(Selected excerpt Opens)

Suburb of Cambridge, England

Arbury is a suburb and electoral ward in Cambridge, England. As of the 2021 UK census, the ward had a population of 9,883 people.

==History==
The area has been occupied since at least Roman times. In the 1950s, stone coffins from the 2nd century were discovered, as well as the remains of a Roman villa and mausoleum. In medieval times, a circular earthwork of unknown age was visible just to the north of where Arbury Road meets Histon Road (now part of Orchard Park) and was known as Harborough or Arbury Camp. The earthwork was formerly around 100 metres in length, though its western half (extending into Impington) was no longer visible by the start of the 19th century. It is thought to have been an undefended Iron Age enclosure to protect animals from predators.

In medieval times, the area was common land, and local peasants were permitted to graze their sheep on the meadow between Lammas and Lady Day. In the 17th and 18th centuries the meadows were dug for earth to make bricks.

Arbury was historically part of the parishes of Chesterton and Impington. The area was developed by Cambridge City Council from 1957 as a housing estate of around 100 acres.

Electoral ward boundaries have changed substantially over the years and continue to do so. As a result, much of what was originally in Arbury Ward is now in King's Hedges Ward. This ward was formed out of the northern area of the original Arbury Ward, and includes the northern part of the original Arbury estate along with community facilities such as Arbury Community Centre. The ward system in the Arbury district has little to do with historical facts - and re-warding has seen large areas placed in 'Arbury Ward' which have nothing to do with the original estate or the area's history - including Stretten Avenue, and Garden Walk. In the 're-warding' by Cambridge City Council in 2021, Arbury Ward 'Lost the Chesterton triangle, gained Garden Walk, Warwick Road area and Arbury Court'.

(Selected excerpt Closes)

▸ What to work on:
1. According to the text about Arbury, in what year did Cambridge City Council begin developing the area as a housing estate?
2. Write the next part of the text about Arbury, starting after its final sentence.
The records have no connection to the text about Arbury.

(Data extracts Opens)

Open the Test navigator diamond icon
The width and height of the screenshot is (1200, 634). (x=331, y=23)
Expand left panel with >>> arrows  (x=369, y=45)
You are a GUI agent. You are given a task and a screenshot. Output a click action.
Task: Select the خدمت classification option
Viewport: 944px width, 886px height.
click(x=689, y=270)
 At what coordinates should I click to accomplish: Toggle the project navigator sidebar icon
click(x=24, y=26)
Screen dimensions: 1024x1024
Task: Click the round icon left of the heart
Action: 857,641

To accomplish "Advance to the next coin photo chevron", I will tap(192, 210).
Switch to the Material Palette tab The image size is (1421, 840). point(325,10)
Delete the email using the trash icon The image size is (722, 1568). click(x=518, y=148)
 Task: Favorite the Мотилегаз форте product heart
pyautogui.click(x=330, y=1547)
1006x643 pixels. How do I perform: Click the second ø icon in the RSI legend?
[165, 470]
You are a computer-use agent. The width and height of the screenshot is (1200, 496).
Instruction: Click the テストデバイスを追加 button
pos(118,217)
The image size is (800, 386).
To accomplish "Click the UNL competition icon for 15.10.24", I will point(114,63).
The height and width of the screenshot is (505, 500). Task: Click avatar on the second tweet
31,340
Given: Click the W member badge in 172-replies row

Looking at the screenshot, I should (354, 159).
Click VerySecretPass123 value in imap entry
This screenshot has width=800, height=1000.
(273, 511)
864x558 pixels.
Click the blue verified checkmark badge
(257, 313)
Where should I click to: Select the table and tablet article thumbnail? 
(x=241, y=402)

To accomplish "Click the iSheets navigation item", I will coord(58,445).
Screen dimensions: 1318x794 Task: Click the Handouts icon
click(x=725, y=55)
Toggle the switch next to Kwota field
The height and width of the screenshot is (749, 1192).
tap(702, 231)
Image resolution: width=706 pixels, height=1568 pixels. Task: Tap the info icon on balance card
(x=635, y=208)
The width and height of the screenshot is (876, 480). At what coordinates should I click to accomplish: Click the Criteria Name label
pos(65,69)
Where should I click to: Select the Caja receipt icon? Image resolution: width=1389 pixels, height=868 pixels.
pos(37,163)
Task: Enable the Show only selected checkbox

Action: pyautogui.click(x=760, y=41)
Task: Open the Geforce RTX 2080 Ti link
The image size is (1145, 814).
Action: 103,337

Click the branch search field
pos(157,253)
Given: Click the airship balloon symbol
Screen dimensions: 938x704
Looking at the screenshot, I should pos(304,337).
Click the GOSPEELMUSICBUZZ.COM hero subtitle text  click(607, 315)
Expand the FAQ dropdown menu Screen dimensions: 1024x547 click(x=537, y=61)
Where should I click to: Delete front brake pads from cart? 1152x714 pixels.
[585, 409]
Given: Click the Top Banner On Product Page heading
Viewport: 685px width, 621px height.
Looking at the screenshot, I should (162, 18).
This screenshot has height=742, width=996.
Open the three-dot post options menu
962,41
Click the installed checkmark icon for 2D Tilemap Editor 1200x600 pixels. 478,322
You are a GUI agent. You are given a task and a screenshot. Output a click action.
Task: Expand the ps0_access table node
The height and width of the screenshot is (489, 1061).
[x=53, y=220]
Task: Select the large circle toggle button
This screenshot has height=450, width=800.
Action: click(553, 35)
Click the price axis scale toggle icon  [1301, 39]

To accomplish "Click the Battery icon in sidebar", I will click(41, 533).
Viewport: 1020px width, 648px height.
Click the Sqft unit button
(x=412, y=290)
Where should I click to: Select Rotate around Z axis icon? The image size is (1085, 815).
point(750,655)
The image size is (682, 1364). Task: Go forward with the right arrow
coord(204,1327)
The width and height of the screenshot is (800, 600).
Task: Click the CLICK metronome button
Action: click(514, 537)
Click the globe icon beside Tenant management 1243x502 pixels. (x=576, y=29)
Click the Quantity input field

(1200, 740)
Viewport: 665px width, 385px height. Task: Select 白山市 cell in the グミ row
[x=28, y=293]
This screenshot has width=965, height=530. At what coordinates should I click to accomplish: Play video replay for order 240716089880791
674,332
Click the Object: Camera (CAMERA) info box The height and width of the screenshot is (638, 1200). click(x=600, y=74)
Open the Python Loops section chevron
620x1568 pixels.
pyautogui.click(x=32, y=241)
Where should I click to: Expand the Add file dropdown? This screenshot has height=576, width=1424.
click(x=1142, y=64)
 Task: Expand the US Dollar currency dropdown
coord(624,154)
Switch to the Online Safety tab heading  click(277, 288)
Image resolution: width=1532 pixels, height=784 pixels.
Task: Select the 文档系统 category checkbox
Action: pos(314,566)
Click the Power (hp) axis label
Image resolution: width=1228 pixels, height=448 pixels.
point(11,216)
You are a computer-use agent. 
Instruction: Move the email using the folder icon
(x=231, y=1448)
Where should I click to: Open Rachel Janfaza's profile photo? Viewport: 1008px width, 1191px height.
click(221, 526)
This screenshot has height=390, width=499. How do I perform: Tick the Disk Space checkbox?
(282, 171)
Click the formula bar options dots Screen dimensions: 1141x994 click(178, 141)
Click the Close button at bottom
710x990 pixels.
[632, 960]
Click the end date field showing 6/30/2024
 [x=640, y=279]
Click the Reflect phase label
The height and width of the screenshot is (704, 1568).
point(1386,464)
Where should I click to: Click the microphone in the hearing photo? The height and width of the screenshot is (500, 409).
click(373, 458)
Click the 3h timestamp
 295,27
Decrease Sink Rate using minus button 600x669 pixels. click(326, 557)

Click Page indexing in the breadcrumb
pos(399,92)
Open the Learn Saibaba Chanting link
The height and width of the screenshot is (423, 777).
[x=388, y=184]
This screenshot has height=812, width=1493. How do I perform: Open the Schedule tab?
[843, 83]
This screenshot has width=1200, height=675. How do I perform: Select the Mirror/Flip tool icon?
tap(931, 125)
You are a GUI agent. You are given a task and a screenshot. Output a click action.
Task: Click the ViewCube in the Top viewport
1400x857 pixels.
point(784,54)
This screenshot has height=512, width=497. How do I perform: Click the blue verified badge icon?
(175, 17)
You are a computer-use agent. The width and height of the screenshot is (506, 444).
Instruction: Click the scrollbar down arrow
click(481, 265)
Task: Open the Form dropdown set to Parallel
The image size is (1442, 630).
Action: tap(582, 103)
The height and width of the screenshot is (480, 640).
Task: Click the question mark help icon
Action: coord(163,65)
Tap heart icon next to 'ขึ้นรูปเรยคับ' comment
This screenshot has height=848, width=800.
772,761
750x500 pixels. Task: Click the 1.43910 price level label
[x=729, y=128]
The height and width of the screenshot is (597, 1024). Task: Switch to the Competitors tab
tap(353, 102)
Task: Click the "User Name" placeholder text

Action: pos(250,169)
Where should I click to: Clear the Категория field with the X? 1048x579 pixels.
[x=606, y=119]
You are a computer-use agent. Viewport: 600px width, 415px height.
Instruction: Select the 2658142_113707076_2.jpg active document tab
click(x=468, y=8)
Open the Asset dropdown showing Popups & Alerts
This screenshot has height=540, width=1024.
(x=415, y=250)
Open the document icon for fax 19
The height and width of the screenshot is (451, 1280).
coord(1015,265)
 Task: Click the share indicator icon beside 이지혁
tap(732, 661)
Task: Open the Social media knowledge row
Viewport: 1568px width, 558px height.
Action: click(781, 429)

(Data extracts Closes)

▸ Task results:
1. 1957.

2.
In 1980, local primary schools took part in a project called 'Arbury 1980' - which traced the history of the district back to the iron age and resulted in the 1981 book Arbury Is Where We Live!.

==Local life==
The community is served by the Church of the Good Shepherd, a red brick church designed by Stephen Dykes Bower. The chancel was built in 1958 and the nave in 1963–4. Opened in 1963, it became the parish church of its own parish in 1969. The Arbury community centre opened in 1974, which is also home to the Arbury Community Church.

The Roman Catholic community of Arbury worship at St Laurence's Church in Milton Road.

Arbury Court houses a post office, library, supermarket and other local shops. The Carlton Arms public house lies on Carlton Way, which follows the route of the Roman Akeman Street. Crime rates are lower here than in many parts of central Cambridge.

Each June a community carnival is held in Arbury Town Park.